WHAT IS NEEDED: Please print the part of the entries that opens with the line containing "Task: Click the blue" and closes with the line containing "click(x=666, y=125)", reproducing each line exactly.

[Item-finding entries]

● ● ● ● ●

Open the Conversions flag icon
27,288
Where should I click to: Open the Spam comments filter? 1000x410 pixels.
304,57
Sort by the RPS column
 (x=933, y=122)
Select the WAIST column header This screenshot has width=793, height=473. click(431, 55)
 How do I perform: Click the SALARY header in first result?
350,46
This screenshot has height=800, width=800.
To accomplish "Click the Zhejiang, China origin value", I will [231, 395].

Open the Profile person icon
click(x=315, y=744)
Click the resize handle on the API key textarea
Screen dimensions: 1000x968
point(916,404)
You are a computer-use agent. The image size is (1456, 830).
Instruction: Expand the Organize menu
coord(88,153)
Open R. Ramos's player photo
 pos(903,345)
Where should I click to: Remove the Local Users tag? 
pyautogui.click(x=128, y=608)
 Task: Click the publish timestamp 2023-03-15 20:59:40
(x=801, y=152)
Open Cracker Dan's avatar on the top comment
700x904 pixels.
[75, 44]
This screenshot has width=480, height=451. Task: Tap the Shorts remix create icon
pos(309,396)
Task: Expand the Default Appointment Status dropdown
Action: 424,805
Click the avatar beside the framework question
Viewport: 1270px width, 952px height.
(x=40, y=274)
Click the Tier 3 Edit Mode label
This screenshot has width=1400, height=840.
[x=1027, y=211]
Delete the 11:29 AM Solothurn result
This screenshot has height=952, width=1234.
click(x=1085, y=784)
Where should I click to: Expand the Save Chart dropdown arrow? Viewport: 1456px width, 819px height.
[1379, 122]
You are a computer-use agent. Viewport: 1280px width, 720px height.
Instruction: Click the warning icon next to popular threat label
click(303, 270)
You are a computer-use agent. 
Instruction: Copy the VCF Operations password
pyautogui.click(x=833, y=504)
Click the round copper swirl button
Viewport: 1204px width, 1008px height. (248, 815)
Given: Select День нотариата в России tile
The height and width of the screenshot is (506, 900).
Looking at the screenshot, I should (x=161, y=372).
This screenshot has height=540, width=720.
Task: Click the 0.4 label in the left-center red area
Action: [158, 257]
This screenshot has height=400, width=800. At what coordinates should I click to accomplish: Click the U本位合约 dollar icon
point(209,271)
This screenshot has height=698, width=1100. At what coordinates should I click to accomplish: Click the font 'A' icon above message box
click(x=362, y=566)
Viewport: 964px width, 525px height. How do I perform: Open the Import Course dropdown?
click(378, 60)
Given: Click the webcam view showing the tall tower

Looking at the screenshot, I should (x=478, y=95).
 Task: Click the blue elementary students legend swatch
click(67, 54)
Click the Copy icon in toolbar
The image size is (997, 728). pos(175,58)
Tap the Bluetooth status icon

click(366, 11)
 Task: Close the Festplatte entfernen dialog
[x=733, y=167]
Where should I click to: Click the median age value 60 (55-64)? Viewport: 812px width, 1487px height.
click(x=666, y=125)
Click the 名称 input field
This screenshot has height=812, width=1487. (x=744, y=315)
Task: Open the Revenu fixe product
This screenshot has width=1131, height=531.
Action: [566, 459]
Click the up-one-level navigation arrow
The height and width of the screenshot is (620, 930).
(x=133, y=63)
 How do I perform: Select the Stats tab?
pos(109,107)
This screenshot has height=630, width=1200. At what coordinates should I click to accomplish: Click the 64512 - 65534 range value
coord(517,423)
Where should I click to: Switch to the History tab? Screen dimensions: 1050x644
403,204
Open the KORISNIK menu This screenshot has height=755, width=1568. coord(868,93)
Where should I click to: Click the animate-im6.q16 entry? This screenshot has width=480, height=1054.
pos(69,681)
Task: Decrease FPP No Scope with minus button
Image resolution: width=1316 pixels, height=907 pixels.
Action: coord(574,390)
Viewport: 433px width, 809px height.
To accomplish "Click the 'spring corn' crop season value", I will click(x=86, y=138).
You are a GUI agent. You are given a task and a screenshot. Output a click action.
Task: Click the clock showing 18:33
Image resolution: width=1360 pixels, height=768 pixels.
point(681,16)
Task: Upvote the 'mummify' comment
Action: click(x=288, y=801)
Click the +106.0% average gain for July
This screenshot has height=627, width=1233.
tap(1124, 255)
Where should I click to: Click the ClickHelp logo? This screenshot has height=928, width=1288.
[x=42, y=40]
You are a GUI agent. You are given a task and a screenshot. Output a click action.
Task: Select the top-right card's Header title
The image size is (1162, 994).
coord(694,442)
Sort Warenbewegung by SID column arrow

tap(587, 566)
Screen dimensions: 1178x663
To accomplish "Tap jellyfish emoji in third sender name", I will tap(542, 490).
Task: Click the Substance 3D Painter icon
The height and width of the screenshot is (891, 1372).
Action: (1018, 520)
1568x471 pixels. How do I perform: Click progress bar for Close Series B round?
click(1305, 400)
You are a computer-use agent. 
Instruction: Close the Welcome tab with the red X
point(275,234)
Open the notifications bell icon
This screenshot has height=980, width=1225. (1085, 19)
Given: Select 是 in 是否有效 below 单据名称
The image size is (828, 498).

● ● ● ● ●

RESPONSE TO THE EXERCISE:
 Task: Click the blue elementary students legend swatch
click(67, 54)
Click the Copy icon in toolbar
The image size is (997, 728). pos(175,58)
Tap the Bluetooth status icon

click(366, 11)
 Task: Close the Festplatte entfernen dialog
[x=733, y=167]
Where should I click to: Click the median age value 60 (55-64)? Viewport: 812px width, 1487px height.
click(x=666, y=125)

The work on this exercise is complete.